====== TEXTAUSZUG
Zur schlüssigen Bezeichnung (§ 160a Abs 2 S 3 SGG ) einer Verletzung des Rechts auf Befragung eines Sachverständigen muss sich hiernach aus der Beschwerdebegründung ergeben, (1) dass der Beschwerdeführer einen Antrag auf Befragung des Sachverständigen gestellt und bis zum Schluss aufrechterhalten hat; (2) welche einer Erläuterung durch den Sachverständigen bedürftigen Punkte der Beschwerdeführer gegenüber dem LSG benannt hat; (3) aufgrund welcher Umstände die benannten Punkte sachdienlich waren; insbesondere ist bei einem Antrag auf wiederholte Befragung desselben Sachverständigen zu erläutern, weshalb die Punkte noch nicht durch bereits vorliegende Stellungnahmen des Sachverständigen geklärt waren; (4) aufgrund welcher Umstände der Antrag als rechtzeitig zu werten ist; (5) aufgrund welcher Umstände die angefochtene Entscheidung auf der unterlassenen Befragung des Sachverständigen beruhen kann.

Der Vortrag des Klägers entspricht diesen Anforderungen nicht. Der Kläger trägt vor, in der mündlichen Verhandlung vor dem LSG habe er beantragt

"hilfsweise die Einholung einer ergänzenden Stellungnahme der Sachverständigen Dr. B., ob die Bewältigungstendenzen des Klägers nur aufgrund von Hirnleistungsschwächen, schwerwiegenden psychischen Erkrankungen oder Persönlichkeitsstörungen eingeschränkt werden können und in welcher Weise und mit welchem Grad der Schwere dies auch auf die von Dr. B. darüber hinaus genannten Faktoren gestützt werden kann und im Falle des Klägers zu stützen ist".
============
====== DATENSATZ
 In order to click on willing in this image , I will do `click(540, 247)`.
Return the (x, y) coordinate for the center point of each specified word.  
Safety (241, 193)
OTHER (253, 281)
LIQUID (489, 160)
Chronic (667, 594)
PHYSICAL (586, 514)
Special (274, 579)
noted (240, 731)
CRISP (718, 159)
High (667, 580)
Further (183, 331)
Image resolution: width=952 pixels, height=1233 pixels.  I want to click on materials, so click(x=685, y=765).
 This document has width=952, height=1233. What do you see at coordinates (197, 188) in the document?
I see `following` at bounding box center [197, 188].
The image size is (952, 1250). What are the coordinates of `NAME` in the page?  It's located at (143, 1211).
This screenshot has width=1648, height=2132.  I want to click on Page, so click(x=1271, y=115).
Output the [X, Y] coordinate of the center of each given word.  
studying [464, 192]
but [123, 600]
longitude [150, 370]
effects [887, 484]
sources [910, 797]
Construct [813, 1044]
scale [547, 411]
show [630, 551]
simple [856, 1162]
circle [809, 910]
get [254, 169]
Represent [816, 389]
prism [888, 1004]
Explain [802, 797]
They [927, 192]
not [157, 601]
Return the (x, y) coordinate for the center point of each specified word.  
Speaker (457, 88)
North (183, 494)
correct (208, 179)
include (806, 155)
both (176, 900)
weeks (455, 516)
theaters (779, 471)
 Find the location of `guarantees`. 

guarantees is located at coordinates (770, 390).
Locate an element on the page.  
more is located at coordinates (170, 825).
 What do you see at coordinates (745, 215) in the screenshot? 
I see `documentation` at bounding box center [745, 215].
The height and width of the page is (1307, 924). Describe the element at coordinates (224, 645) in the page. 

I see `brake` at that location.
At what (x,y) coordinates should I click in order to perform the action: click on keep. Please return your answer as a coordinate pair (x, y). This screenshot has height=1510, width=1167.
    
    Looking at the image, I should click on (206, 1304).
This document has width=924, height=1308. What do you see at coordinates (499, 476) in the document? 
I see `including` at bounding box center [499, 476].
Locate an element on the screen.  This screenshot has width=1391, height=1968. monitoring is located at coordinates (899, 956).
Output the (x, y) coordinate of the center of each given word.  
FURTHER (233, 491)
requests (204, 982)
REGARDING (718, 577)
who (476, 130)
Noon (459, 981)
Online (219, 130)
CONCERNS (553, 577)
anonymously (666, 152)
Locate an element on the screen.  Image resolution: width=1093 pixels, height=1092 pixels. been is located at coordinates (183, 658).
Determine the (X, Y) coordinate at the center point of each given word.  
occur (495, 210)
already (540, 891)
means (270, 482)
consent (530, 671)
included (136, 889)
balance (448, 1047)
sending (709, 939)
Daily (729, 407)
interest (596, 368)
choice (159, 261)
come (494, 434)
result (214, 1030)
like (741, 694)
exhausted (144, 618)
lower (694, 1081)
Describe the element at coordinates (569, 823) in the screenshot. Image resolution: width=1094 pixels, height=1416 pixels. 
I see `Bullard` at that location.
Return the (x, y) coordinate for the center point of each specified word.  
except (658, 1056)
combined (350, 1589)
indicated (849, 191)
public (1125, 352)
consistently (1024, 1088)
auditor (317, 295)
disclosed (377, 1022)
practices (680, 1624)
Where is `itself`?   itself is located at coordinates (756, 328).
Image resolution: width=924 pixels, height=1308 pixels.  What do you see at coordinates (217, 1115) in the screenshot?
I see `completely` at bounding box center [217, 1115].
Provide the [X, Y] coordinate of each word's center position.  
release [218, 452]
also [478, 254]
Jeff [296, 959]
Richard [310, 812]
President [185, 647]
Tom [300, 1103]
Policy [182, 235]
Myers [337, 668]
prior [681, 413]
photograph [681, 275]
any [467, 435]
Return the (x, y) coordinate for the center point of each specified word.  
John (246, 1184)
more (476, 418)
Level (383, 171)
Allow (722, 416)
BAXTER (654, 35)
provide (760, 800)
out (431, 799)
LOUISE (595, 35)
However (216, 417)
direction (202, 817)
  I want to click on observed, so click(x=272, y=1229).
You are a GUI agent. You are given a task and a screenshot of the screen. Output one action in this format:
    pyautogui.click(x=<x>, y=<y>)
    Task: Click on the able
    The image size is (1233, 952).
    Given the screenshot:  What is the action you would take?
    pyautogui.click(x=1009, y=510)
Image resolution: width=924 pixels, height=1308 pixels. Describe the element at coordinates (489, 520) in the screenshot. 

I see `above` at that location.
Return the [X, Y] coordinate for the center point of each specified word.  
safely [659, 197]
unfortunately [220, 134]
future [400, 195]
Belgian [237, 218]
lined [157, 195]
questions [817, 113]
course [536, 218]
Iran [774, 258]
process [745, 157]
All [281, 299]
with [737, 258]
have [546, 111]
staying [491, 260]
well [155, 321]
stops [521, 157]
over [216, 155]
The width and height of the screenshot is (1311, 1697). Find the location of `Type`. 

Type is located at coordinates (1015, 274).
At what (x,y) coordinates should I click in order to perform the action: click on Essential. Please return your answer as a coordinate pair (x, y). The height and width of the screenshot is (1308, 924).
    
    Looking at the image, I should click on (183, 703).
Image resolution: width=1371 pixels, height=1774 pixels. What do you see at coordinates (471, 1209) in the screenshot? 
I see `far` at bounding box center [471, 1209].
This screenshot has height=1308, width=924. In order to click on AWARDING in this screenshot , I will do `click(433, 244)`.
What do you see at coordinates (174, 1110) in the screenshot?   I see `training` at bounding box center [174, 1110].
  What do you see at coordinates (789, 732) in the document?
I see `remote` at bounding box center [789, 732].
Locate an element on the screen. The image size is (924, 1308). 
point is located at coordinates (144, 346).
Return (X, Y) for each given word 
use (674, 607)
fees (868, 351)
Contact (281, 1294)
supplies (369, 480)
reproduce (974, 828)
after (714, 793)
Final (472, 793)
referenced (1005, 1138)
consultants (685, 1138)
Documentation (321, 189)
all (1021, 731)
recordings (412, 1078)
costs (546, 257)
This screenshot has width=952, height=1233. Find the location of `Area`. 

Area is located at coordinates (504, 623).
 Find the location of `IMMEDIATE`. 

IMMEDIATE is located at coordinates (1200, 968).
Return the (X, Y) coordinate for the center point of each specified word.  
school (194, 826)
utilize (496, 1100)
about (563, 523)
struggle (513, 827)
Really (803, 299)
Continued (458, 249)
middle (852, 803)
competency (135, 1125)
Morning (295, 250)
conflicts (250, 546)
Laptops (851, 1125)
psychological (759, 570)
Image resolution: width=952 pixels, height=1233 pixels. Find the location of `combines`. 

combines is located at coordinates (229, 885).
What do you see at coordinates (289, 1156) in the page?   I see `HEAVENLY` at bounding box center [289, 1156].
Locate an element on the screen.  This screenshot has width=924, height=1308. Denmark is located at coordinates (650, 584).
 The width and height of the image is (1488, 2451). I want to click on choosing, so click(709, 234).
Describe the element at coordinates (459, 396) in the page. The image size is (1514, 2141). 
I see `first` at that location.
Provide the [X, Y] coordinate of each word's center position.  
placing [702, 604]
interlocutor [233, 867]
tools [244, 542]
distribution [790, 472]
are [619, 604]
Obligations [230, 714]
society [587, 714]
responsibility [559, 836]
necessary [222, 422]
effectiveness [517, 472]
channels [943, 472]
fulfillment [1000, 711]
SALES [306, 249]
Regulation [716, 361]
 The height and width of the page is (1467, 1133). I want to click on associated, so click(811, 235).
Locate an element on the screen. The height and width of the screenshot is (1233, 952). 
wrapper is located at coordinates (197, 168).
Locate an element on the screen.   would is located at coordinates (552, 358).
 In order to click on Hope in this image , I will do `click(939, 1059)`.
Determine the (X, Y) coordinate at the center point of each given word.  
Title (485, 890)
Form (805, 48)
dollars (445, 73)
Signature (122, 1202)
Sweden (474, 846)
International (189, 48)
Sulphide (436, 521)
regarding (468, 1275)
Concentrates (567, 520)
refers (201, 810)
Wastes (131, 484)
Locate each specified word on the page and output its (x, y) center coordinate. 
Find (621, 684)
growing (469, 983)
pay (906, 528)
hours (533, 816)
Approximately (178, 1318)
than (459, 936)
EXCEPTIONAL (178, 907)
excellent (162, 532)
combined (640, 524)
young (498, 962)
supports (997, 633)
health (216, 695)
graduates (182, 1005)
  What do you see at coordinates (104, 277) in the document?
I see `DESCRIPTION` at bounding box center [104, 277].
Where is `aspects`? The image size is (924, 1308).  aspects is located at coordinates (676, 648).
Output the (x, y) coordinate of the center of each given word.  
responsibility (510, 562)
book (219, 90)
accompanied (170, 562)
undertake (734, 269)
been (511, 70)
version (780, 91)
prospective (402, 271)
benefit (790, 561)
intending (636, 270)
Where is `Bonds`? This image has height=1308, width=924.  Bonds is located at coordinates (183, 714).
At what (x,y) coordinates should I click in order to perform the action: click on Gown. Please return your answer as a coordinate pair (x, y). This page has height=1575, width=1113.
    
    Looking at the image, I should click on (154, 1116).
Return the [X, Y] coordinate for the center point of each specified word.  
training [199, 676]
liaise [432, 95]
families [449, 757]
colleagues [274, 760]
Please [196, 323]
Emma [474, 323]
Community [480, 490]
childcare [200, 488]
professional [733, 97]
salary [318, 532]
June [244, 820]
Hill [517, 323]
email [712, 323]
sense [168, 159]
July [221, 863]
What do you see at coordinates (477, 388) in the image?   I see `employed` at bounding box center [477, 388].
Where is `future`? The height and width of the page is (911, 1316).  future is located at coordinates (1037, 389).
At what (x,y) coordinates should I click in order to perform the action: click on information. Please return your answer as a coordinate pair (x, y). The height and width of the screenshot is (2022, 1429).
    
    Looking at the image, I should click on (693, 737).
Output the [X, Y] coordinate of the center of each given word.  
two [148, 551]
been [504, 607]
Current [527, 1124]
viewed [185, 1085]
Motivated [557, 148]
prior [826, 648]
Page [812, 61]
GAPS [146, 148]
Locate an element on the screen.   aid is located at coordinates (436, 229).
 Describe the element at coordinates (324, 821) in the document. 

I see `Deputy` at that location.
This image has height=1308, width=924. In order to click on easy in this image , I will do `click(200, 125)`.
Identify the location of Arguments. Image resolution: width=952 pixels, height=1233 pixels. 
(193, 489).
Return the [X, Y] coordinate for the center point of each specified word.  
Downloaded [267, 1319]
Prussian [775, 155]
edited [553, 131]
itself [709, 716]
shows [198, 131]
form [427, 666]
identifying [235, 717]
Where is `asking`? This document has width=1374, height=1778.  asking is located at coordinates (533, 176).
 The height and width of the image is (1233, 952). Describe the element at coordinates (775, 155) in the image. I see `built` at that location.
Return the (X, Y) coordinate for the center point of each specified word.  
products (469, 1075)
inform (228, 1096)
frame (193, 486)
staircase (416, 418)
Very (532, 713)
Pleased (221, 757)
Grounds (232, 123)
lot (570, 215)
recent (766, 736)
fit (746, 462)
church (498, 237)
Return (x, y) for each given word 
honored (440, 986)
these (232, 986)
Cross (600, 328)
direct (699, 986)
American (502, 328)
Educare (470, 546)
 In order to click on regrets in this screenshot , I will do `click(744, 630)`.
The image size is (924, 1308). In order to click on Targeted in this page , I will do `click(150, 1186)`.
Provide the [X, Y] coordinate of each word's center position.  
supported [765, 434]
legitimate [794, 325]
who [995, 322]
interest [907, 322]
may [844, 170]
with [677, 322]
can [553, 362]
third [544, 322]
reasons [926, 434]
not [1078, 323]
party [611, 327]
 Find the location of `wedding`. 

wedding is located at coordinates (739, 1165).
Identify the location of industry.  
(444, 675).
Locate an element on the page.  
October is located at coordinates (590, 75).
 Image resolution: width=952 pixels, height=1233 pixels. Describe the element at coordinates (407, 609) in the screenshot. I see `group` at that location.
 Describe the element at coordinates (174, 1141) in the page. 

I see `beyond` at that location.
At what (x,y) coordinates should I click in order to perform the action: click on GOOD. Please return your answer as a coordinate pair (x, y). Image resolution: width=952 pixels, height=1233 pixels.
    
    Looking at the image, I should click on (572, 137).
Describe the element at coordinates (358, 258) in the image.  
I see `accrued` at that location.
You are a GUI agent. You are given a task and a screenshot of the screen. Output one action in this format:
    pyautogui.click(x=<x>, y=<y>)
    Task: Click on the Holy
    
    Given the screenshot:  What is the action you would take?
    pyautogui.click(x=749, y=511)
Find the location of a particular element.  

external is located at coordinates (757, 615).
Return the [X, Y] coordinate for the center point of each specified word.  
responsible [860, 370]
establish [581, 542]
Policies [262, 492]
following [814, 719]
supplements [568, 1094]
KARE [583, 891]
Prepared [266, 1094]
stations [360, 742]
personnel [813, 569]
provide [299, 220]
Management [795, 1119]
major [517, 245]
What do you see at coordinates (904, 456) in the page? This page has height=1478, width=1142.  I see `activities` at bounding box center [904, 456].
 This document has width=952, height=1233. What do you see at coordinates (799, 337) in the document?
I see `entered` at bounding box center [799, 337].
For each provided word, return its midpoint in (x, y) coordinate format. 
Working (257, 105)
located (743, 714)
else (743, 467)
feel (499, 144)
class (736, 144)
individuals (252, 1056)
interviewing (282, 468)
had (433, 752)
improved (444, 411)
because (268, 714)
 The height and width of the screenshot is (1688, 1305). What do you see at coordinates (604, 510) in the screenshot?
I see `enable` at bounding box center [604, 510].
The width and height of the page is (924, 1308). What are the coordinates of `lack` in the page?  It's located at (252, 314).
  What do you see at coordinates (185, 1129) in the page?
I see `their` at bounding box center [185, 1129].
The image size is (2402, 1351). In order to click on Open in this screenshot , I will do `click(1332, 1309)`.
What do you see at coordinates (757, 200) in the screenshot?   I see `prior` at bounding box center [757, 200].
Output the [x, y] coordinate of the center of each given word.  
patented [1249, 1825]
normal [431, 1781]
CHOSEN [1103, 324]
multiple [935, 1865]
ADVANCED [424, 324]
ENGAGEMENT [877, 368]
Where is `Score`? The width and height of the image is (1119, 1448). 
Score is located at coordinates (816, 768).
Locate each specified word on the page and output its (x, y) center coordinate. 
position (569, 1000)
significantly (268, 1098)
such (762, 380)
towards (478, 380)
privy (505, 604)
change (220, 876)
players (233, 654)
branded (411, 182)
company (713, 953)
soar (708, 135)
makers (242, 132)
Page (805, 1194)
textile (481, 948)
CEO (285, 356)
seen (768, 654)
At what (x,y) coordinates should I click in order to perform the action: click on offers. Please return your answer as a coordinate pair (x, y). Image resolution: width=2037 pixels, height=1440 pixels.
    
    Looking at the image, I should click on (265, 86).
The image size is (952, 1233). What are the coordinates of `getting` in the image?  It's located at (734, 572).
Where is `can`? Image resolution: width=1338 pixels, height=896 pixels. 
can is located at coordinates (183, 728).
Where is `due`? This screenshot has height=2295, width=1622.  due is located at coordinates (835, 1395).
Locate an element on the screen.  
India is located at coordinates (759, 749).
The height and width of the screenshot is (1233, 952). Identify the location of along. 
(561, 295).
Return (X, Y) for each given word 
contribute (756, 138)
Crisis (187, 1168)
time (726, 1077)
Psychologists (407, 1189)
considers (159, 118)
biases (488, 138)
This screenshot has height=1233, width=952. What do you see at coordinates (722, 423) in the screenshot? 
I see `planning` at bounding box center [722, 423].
============
## ARBEITSAUFTRAG
Schreib den Textauszug über die Befragung eines Sachverständigen im Anschluss an seinen letzten Satz weiter.

## ERGEBNIS
Soweit dieses Vorbringen satzsemantisch überhaupt verständlich ist, bleibt jedenfalls offen, welche auf der Grundlage der insofern maßgeblichen Rechtsauffassung des Berufungsgerichts relevanten Umstände die begehrte weitere Klärung nach Auffassung des Klägers ergeben hätten und in welcher Weise sich diese jedenfalls im Sinne der Sachdienlichkeit objektiv verfahrensfördernd ausgewirkt hätten. Das Beschwerdevorbringen versäumt es indessen entgegen einer Vielzahl von Hinweisen an die Klägervertreter in gleichgelagerten Fällen bereits, den auf der maßgeblichen Grundlage der Rechtsauffassung des LSG von diesem festgestellten und in dem angestrebten Revisionsverfahren vom BSG grundsätzlich zu beachtenden (§ 163 SGG ) Sachverhalt mitzuteilen, um vor diesem stets unverzichtbaren Hintergrund den potenziellen Einfluss des behaupteten Verfahrensfehlers auf den angegriffenen Subsumtionsschluss schlüssig darzulegen. Die eigene Schilderung tatsächlicher Umstände in der Beschwerdebegründung steht in keinerlei erkennbarem Zusammenhang mit der tatrichterlichen Arbeit des Berufungsgerichts. Soweit der Kläger selbst ohne nähere Angaben immerhin auf die zeitliche Abfolge der während des Berufungsverfahrens eingeholten Gutachten eingeht, fehlen schlüssige Ausführungen, warum es weiterer Fragen an Dr. B. ungeachtet der später erfolgten Zuziehung von Dr. S. noch bedurft haben könnte.

Von einer weiteren Begründung wird abgesehen, weil sie nicht geeignet wäre, zur Klärung der Voraussetzungen der Revisionszulassung beizutragen (vgl § 160a Abs 4 S 2 Halbs 2 SGG ).

Die Kostenentscheidung beruht auf der entsprechenden Anwendung des § 193 SGG .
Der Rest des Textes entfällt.